> [Task goal]: After finding "Select the 2685.00 green resistance label" in the data, write out its line and all following lines without change, up to and including the last one. Leave out pictures.

--------------------

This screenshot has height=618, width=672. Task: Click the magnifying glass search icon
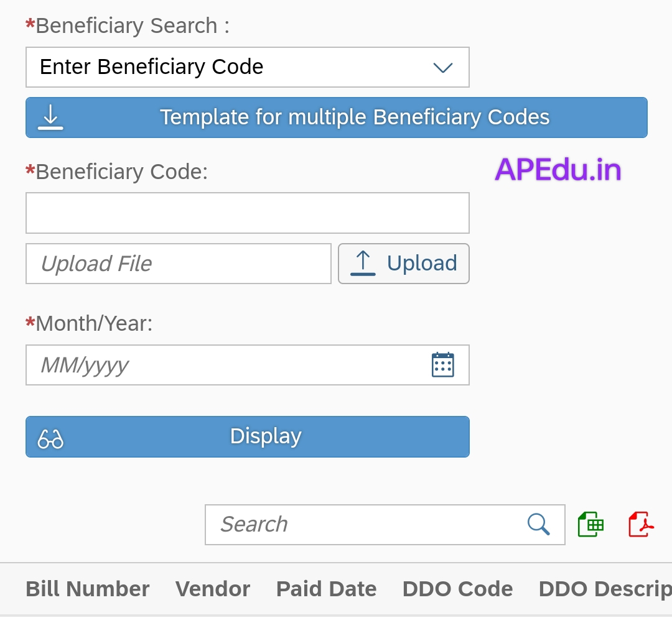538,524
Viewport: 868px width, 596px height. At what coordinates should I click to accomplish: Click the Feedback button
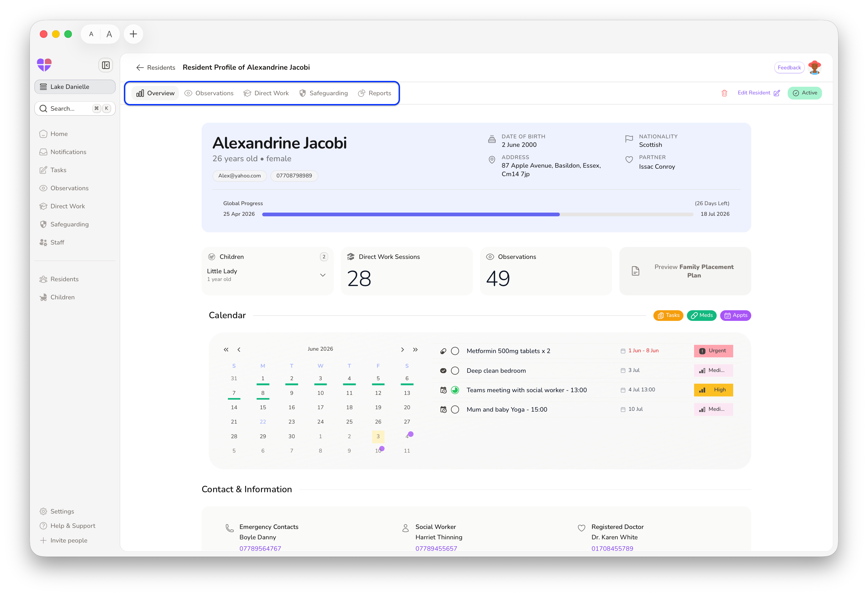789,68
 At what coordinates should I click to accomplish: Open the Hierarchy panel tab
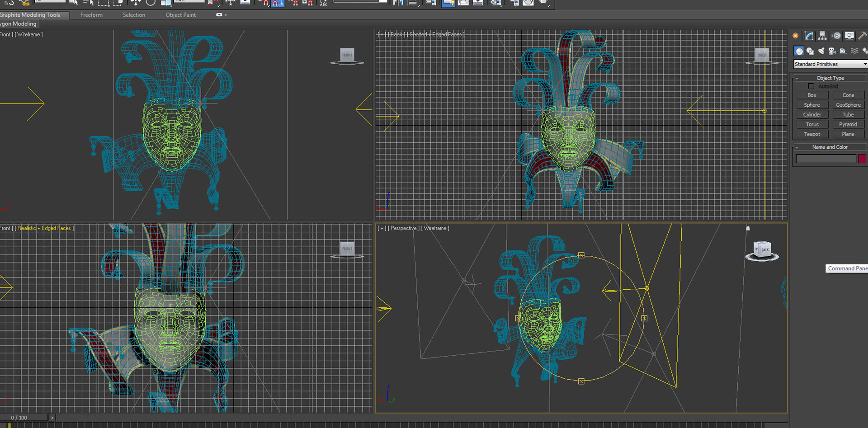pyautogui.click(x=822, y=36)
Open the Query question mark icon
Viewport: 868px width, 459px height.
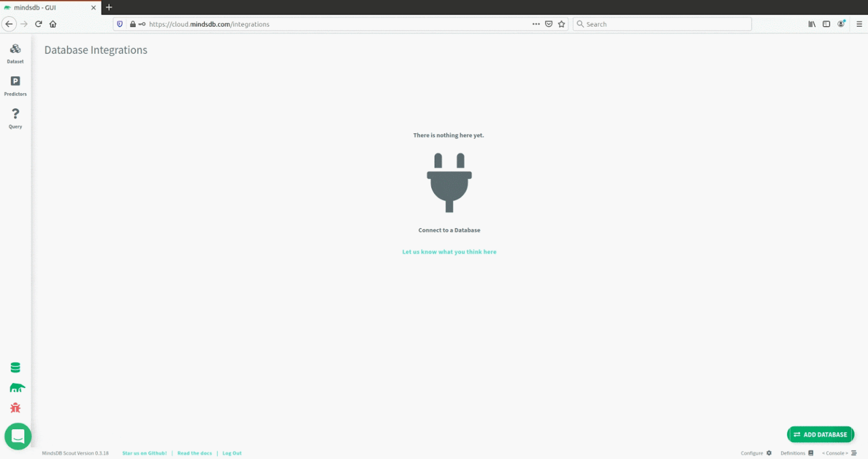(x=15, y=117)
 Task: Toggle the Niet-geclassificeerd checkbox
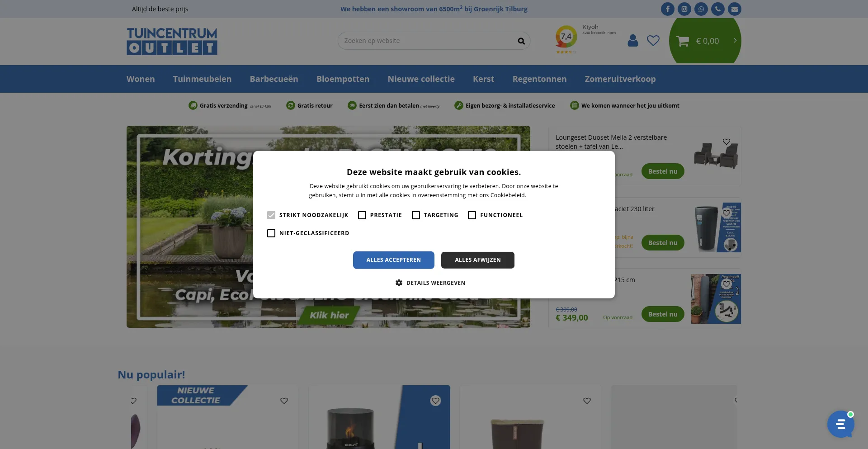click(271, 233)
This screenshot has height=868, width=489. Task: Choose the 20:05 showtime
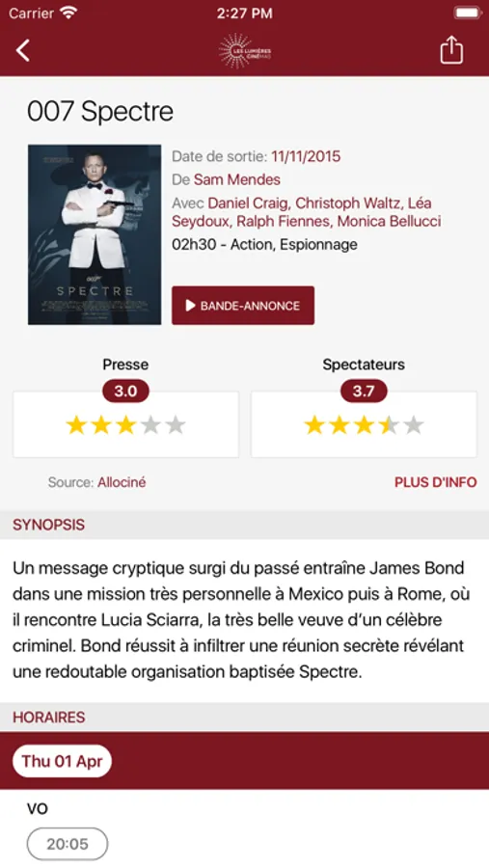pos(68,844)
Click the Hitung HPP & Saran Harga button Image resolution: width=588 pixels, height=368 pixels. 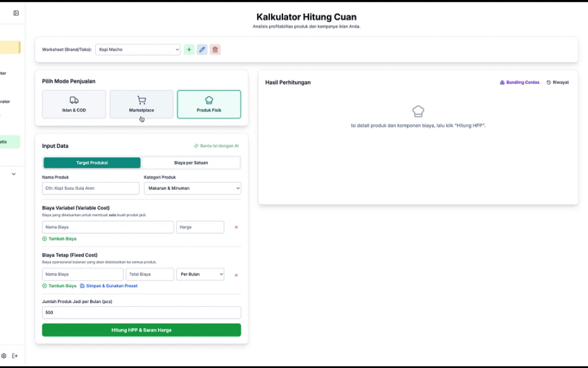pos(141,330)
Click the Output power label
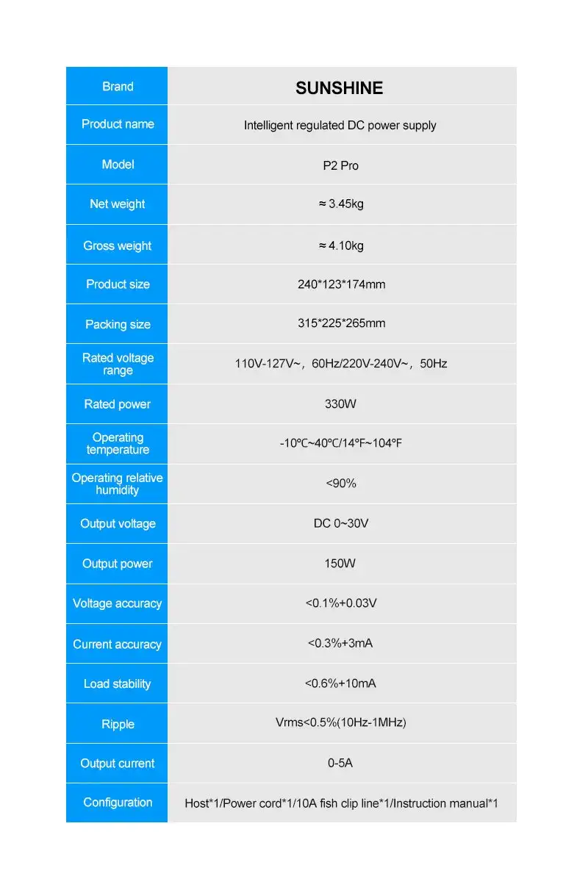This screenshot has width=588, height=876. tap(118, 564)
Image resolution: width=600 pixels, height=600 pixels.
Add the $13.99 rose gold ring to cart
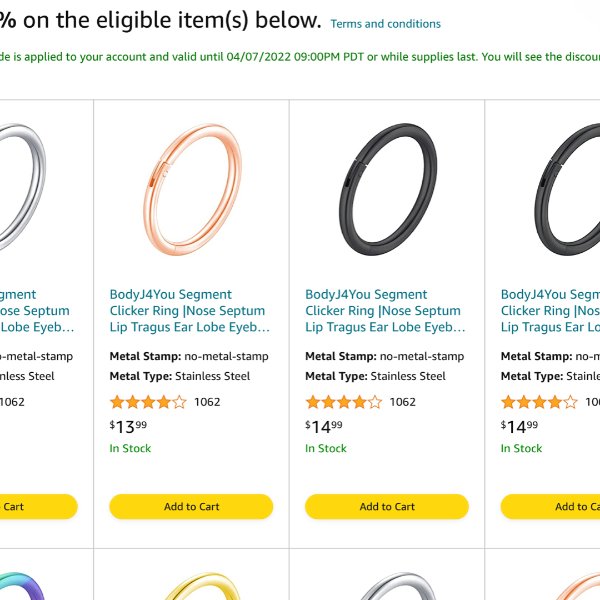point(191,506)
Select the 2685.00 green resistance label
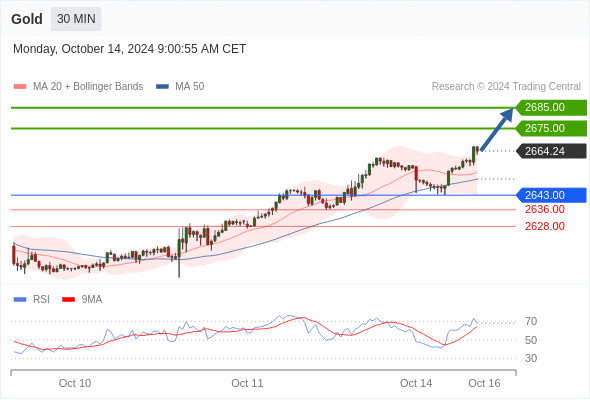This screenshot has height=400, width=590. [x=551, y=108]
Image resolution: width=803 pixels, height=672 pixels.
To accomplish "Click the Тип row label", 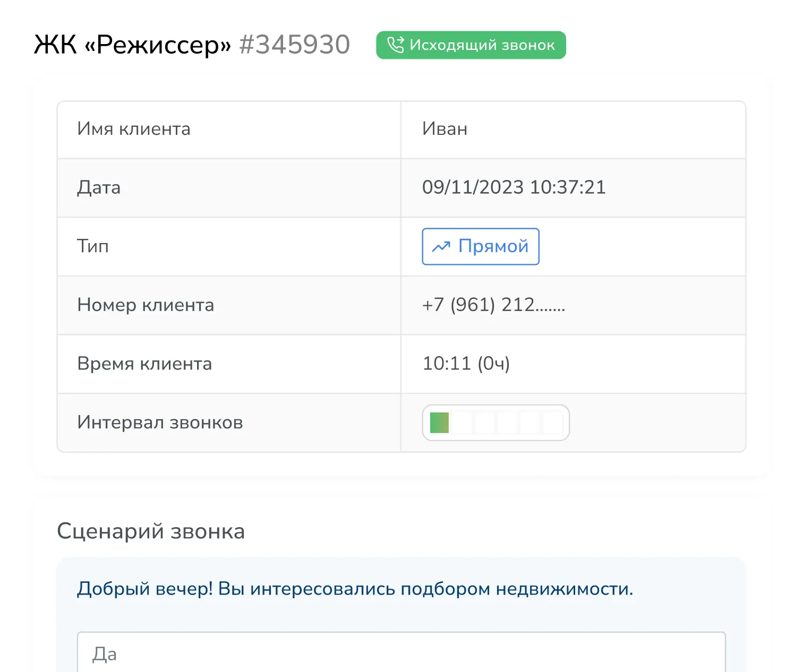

--------------------

> [Written answer]:
Select the 2685.00 green resistance label
This screenshot has height=400, width=590. [x=551, y=108]
Image resolution: width=803 pixels, height=672 pixels.
To accomplish "Click the Тип row label", 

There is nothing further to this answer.